お部屋はきれいでしたが、ゴミ箱もティッシュも、浴衣もタオルもありません。テレビは100円玉入れて2時間ほど見れるヤツ。いや、まあ、宿泊ができただけでも ぬえたちにとっては救世主のような宿なのです。それにこちらの旅館さんは震災後ボランティアを受け入れたり、現在でも近隣にある仮設住宅の住民さんには無料でお風呂を解放していたり、復興に向けて重要な役割を果たしておられるのでした。

夕食をまだ食べていないので、ちょっと休息を取ってから笛のTさんとともに陸前高田の仮庁舎のそばの仮設商店街「希望商店街」に行って食事をし、そこから出演者に宿の設備の状況を知らせました。

第19次支援活動<気仙沼市>(その2)~白鳥うじゃうじゃと幽玄洞と、やっぱり白鳥

2014-01-25 00:10:02 | 能楽の心と癒しプロジェクト
。。そういえば。この11月に陸前高田市ではじめて白鳥を見ました。車で走っていて、後部座席にいた ぬえが、なにやら大きな白い影が車の真上に近づいてくるのを感じて見上げると、巨大な鳥が3羽、車の上を通り過ぎるところでした。

ぬえ「??」。。「ああ。白鳥ですね」と気仙沼市民の運転者。白鳥!?

白鳥って、アレですか? 白くて大きい。。それはもう言ったか。ええと、あの、『みにくいアヒルの子』の、あのグレーの、それは雛か。その、オデット姫が出てきて毒リンゴを食べてジークフリートがキスして。。なんか違うな。。 ともあれ、白鳥って動物園にいる、という理解しかなかった ぬえは野生の白鳥をはじめて見て興奮気味でした。「え? 珍しいですか?白鳥。。フツーに居るし」。。考えてみれば動物園で見るのが普通、野生を見てびっくり、っていう ぬえの方が間違っているのだらう。

。。そうなのか。2年半も東北に通っていながら。。震災から3度も冬を当地で迎えていながら、身近に白鳥がいるのに気づかなかったなんて。。「明け方とか、うるさいんですよー。白鳥」。。そうなのか。

さてこの日、はっと専門店「あらい」さんを出て、笛のTさんと ぬえは一路陸前高田市の宿に向かうだけしか予定がなかったので、「あらい」の美智子ママに付近で白鳥が見れる場所はないか、聞いてみました。「あー、はいはい、ありますよ。その信号を右に曲がって、あとはずうっと真っ直ぐ。すぐに田園地帯になりますから、この時間ならそのあたりにたくさんいますよ」。。というわけで行ってみた。

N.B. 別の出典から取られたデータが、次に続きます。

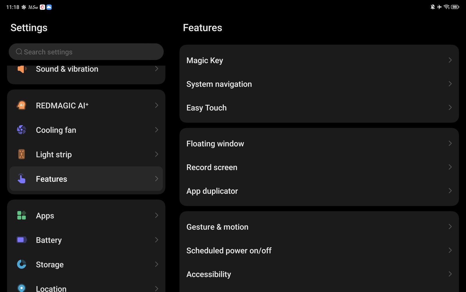Expand Magic Key chevron arrow
The width and height of the screenshot is (466, 292).
tap(450, 60)
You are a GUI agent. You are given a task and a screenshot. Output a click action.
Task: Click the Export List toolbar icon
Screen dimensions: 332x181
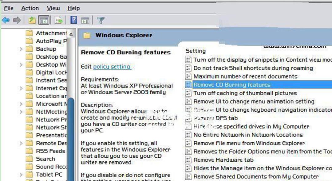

。。いました。しかも うじゃうじゃと。。白鳥だ。ホントに言われた場所にいましたね。美智子ママが放し飼いにしてるのか?



車から降りて田圃のふちからカメラを向けると。。ぬえを警戒して微妙に後ろ向きに、じりじりと離れて行く様子がかわいい。ちょっと羽ばたいて見せたりしてサービス精神もあるようで。

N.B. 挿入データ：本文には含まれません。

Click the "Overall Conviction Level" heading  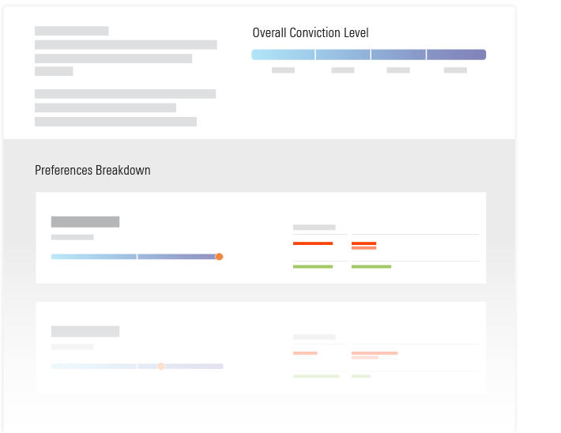point(311,33)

さてそこから走り出して一関市を通りますが、たまたま猊鼻渓のそばを通ることがわかって、そのまた近所にある鍾乳洞の「幽玄洞」をちょっと見に行きました。前回塩竃や多賀城を見たのと同じように、とうとう活動の空き時間に観光する余裕が!





画像ではよくわかりませんね。地底湖もあったのですが。



こちらは猊鼻渓。この秋に学校公演で訪れた厳美渓と違って、こちらは舟に乗って川下りをしないと渓谷美は見ることができないそうですが、なるほど舟の乗り場には何にもない。。じゃ、いったい何をしに来たのか。

そゆわけで、悔しいのでカーナビを頼りに狭い道を渓谷を下ってみました。





う。。む。。やっぱり北国だな。
なぜか横倒しになったまま放置された車もあり。もう、こういうのはたくさん見てきたから、津波の被害か? とつい思っちゃうのですが、もちろんこちらは海とはまったく離れた山間です。どうしちゃったんでしょうね。

さて段々と日も傾いてきたので宿に向かうことにしました。

でも、いったん気がつくと、あちらの平原、こちらの川の中のあちこちに白鳥が群れているのが目に入ります。ぬえが見ただけでも何十羽。。じゃ済まないだろうな。百羽以上は見たのではなかろうか。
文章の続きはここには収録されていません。